▶ Data for the task
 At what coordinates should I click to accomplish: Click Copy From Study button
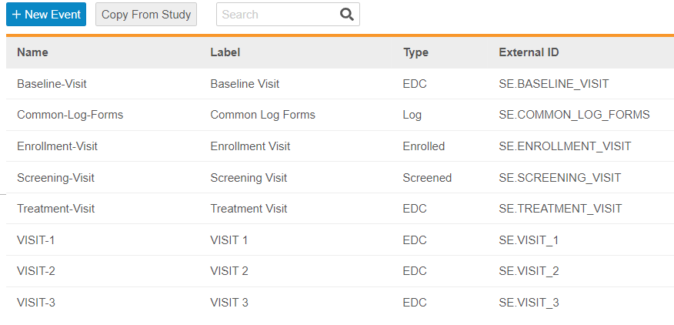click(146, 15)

* * *

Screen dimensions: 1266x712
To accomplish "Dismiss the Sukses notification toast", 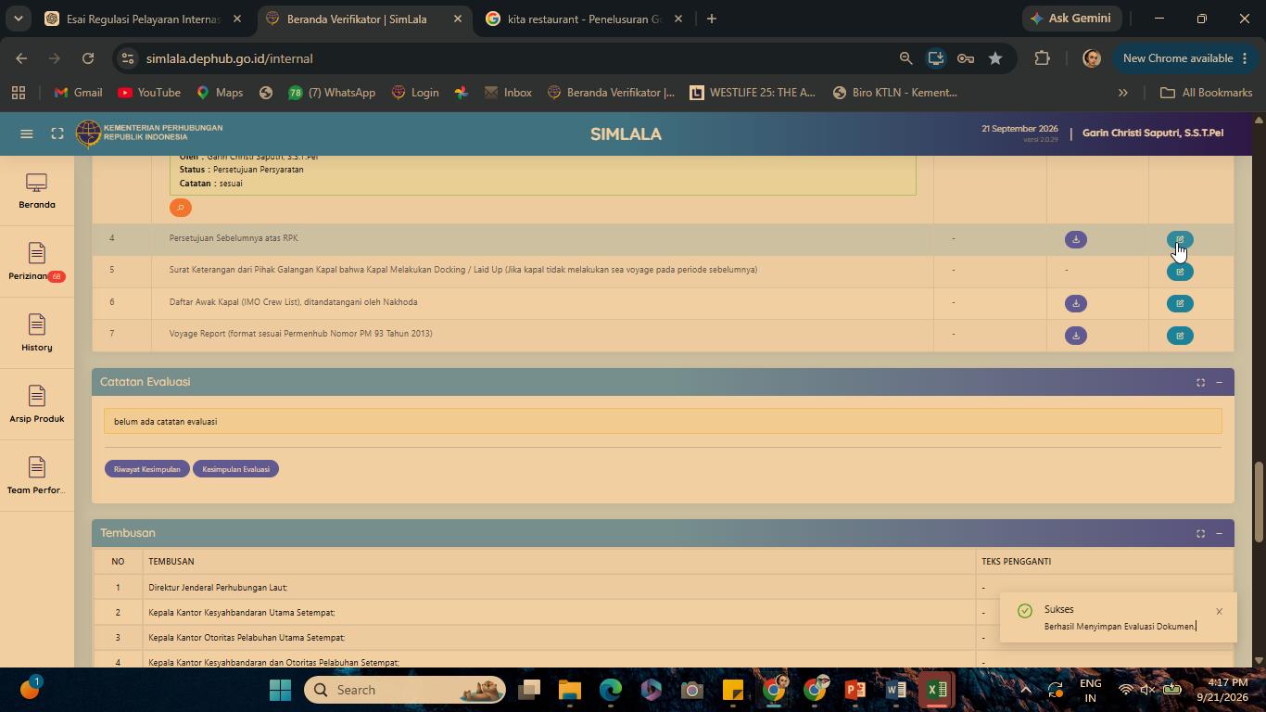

--

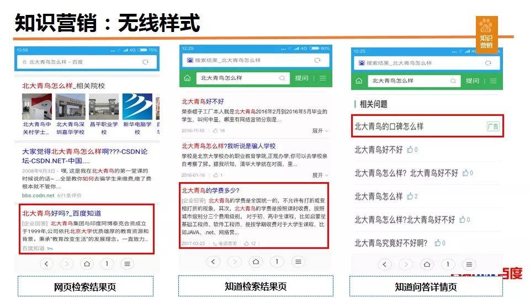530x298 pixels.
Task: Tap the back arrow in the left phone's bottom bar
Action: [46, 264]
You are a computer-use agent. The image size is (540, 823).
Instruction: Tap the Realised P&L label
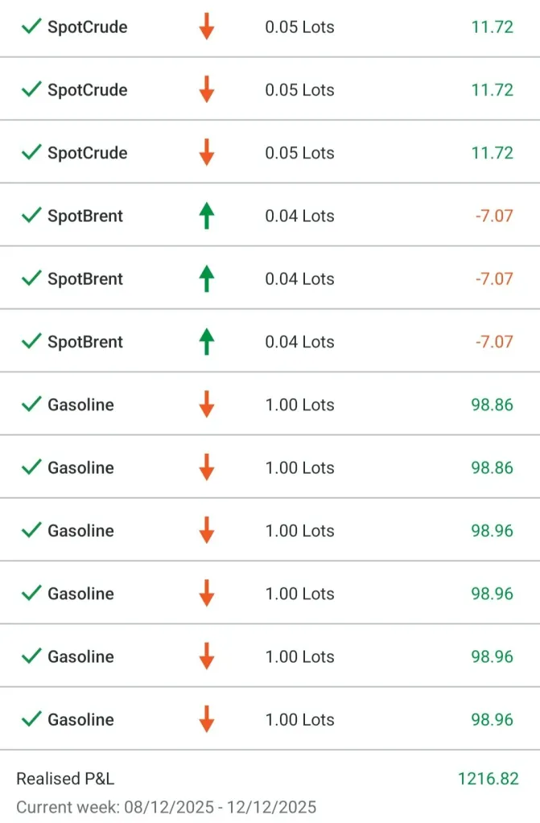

▶ Task requirements
Rewrite the entries from the line containing "At what coordinates" through the line containing "click(146, 15)", putting "Template" in place of "Study" and keeping everything else unchanged. Leave the pictures out of your answer.

▶ Final answer
 At what coordinates should I click to accomplish: Click Copy From Template button
click(146, 15)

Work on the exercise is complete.